# Description of the task
Scan the listing below for the word "This", then copy each line that has it.

# Data provided
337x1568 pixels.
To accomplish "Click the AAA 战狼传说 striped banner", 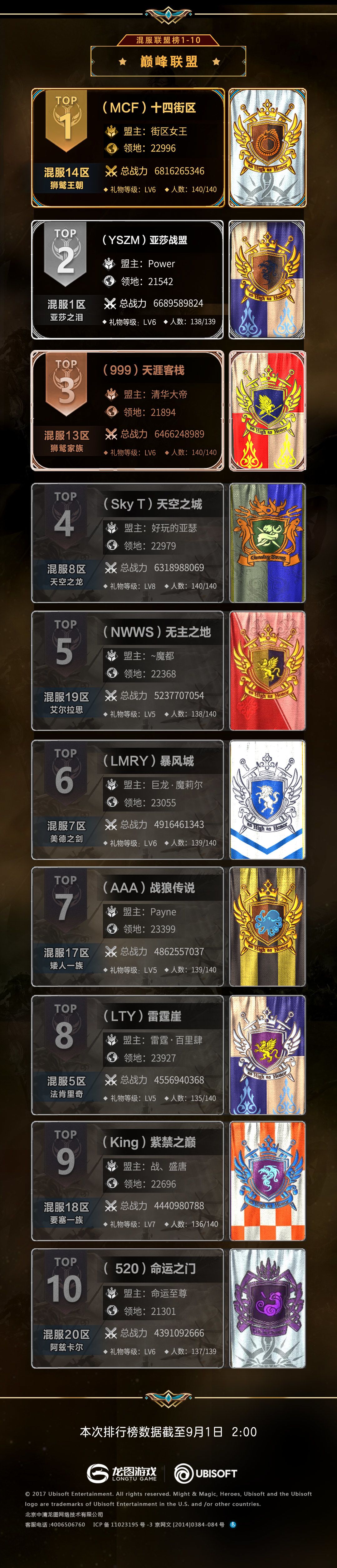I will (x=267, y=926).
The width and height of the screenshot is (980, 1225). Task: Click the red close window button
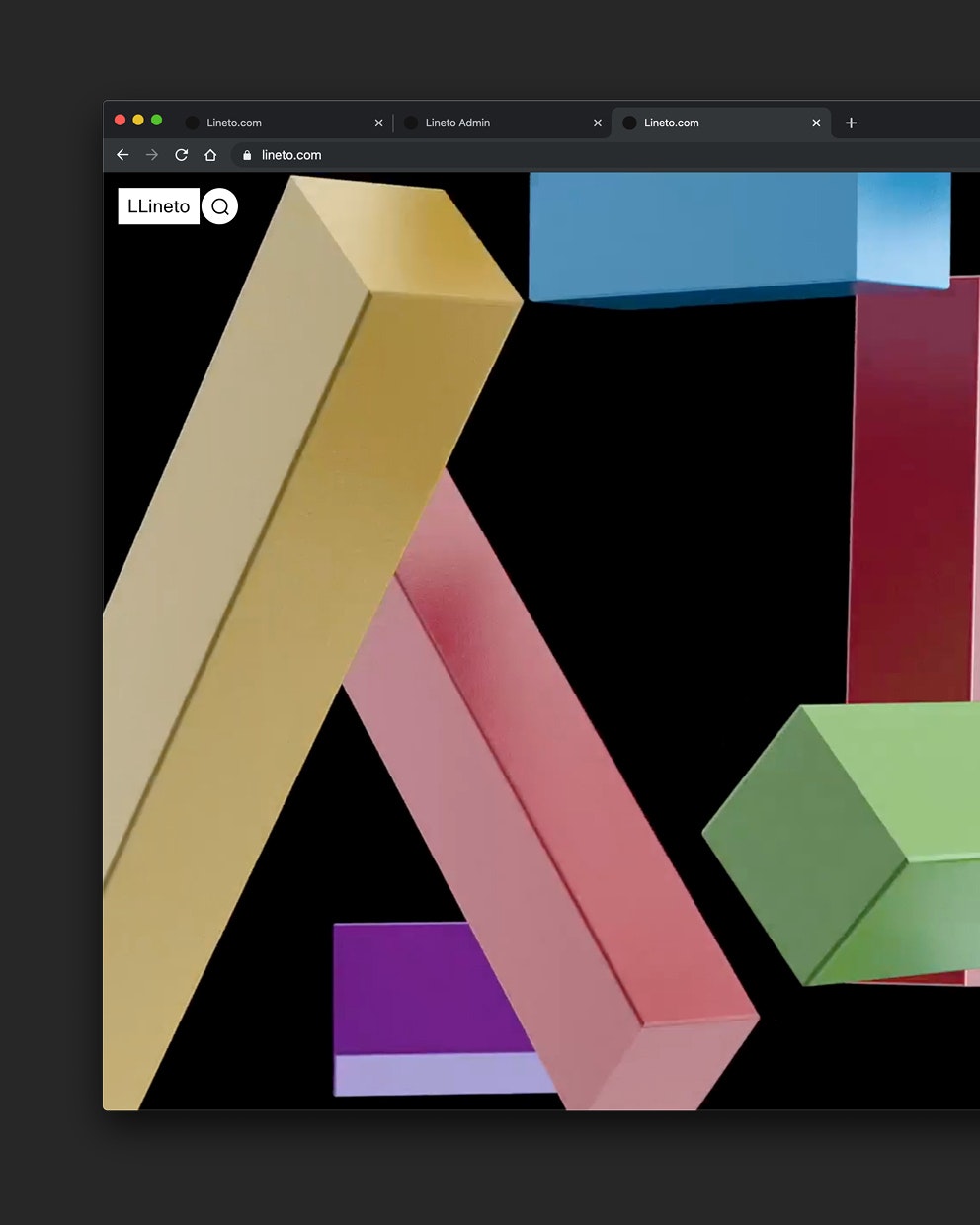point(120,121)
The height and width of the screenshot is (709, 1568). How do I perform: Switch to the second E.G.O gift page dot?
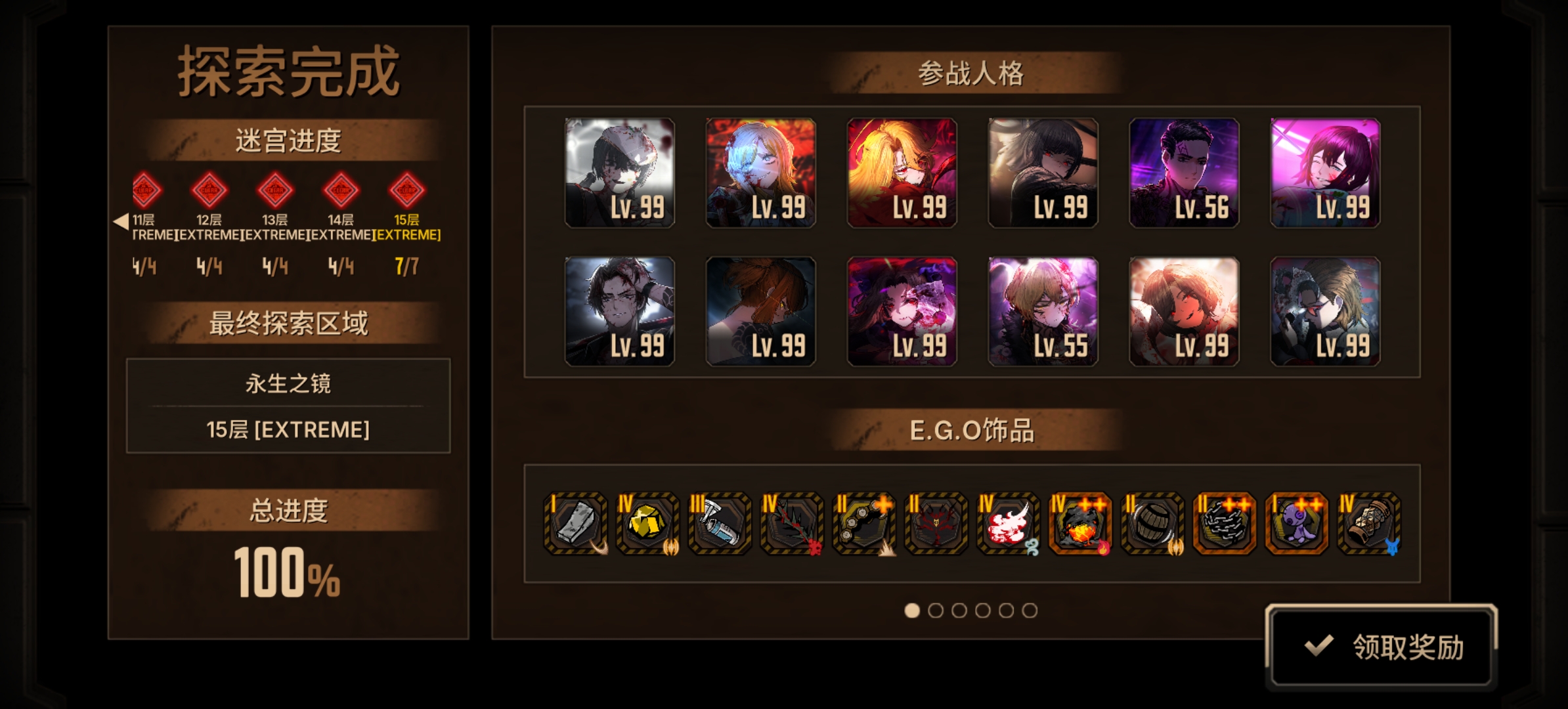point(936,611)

...

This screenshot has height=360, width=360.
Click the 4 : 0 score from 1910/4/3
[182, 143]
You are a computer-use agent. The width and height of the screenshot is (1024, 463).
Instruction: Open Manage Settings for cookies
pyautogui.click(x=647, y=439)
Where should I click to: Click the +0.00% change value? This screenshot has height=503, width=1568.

...

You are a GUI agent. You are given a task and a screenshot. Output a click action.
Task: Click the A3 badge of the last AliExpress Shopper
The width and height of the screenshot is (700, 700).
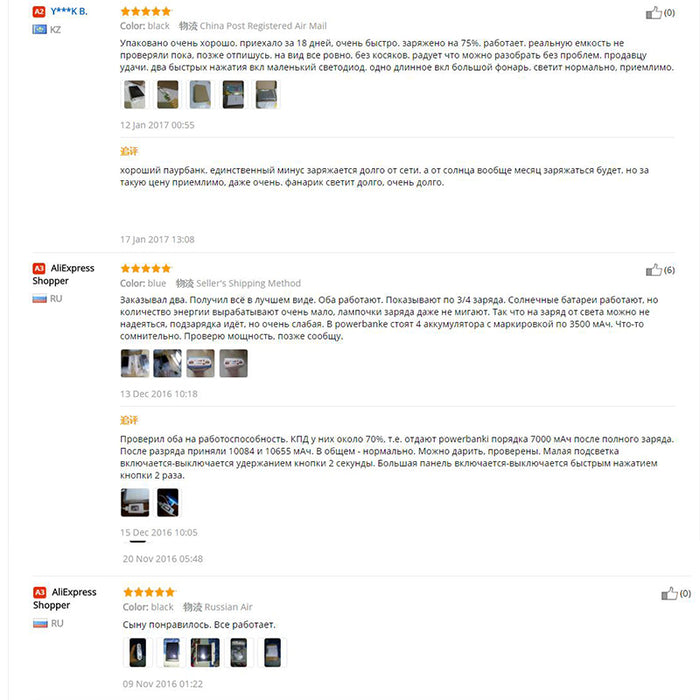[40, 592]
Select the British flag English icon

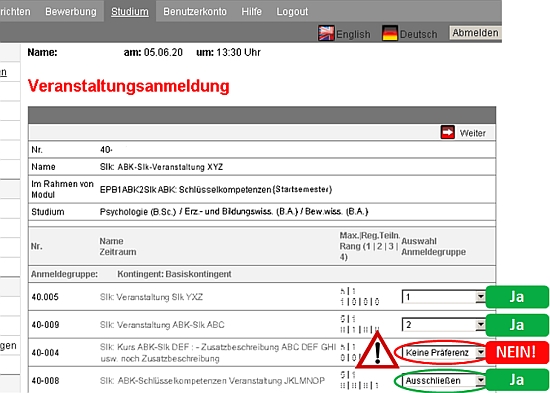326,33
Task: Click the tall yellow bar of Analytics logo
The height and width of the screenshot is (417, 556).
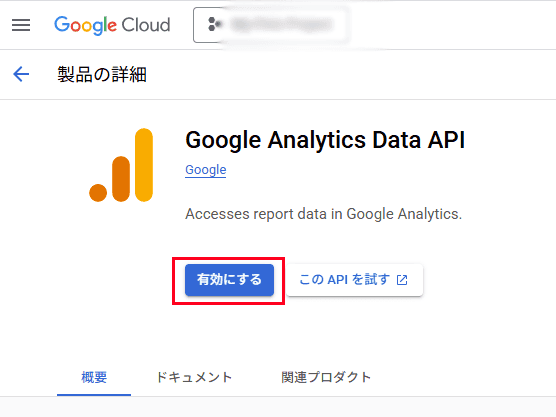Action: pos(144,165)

# Exercise solution
This screenshot has height=360, width=360.
Where should I click to: Click the +0.00% change value? This screenshot has height=503, width=1568.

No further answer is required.